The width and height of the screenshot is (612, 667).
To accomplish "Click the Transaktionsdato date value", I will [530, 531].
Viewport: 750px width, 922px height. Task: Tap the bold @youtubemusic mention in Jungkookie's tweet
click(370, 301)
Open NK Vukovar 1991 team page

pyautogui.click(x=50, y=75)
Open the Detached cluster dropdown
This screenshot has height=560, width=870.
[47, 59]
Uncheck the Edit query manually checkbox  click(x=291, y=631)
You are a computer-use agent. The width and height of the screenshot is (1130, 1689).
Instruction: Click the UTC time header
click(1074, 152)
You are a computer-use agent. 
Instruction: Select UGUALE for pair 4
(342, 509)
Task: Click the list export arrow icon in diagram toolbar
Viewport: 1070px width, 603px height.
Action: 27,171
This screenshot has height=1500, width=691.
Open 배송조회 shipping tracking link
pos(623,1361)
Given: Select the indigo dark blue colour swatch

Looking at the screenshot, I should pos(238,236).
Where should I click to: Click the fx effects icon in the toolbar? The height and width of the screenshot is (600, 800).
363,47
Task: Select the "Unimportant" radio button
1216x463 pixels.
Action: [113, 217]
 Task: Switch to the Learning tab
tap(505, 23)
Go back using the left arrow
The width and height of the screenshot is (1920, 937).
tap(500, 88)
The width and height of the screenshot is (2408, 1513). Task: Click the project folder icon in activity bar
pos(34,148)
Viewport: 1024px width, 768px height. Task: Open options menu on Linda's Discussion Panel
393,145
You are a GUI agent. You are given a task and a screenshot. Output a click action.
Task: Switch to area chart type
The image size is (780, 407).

What the task asks: Write out every line of the rows above, character for character.

Solution below:
The width and height of the screenshot is (612, 667).
To accomplish "Click the Transaktionsdato date value", I will [530, 531].
Viewport: 750px width, 922px height. Task: Tap the bold @youtubemusic mention in Jungkookie's tweet
click(370, 301)
Open NK Vukovar 1991 team page

pyautogui.click(x=50, y=75)
Open the Detached cluster dropdown
This screenshot has height=560, width=870.
[47, 59]
Uncheck the Edit query manually checkbox  click(x=291, y=631)
You are a computer-use agent. The width and height of the screenshot is (1130, 1689).
Instruction: Click the UTC time header
click(1074, 152)
You are a computer-use agent. 
Instruction: Select UGUALE for pair 4
(342, 509)
Task: Click the list export arrow icon in diagram toolbar
Viewport: 1070px width, 603px height.
Action: 27,171
This screenshot has height=1500, width=691.
Open 배송조회 shipping tracking link
pos(623,1361)
Given: Select the indigo dark blue colour swatch

Looking at the screenshot, I should pos(238,236).
Where should I click to: Click the fx effects icon in the toolbar? The height and width of the screenshot is (600, 800).
363,47
Task: Select the "Unimportant" radio button
1216x463 pixels.
Action: [113, 217]
 Task: Switch to the Learning tab
tap(505, 23)
Go back using the left arrow
The width and height of the screenshot is (1920, 937).
tap(500, 88)
The width and height of the screenshot is (2408, 1513). Task: Click the project folder icon in activity bar
pos(34,148)
Viewport: 1024px width, 768px height. Task: Open options menu on Linda's Discussion Panel
393,145
You are a GUI agent. You are given a task and a screenshot. Output a click action.
Task: Switch to area chart type
The image size is (780, 407).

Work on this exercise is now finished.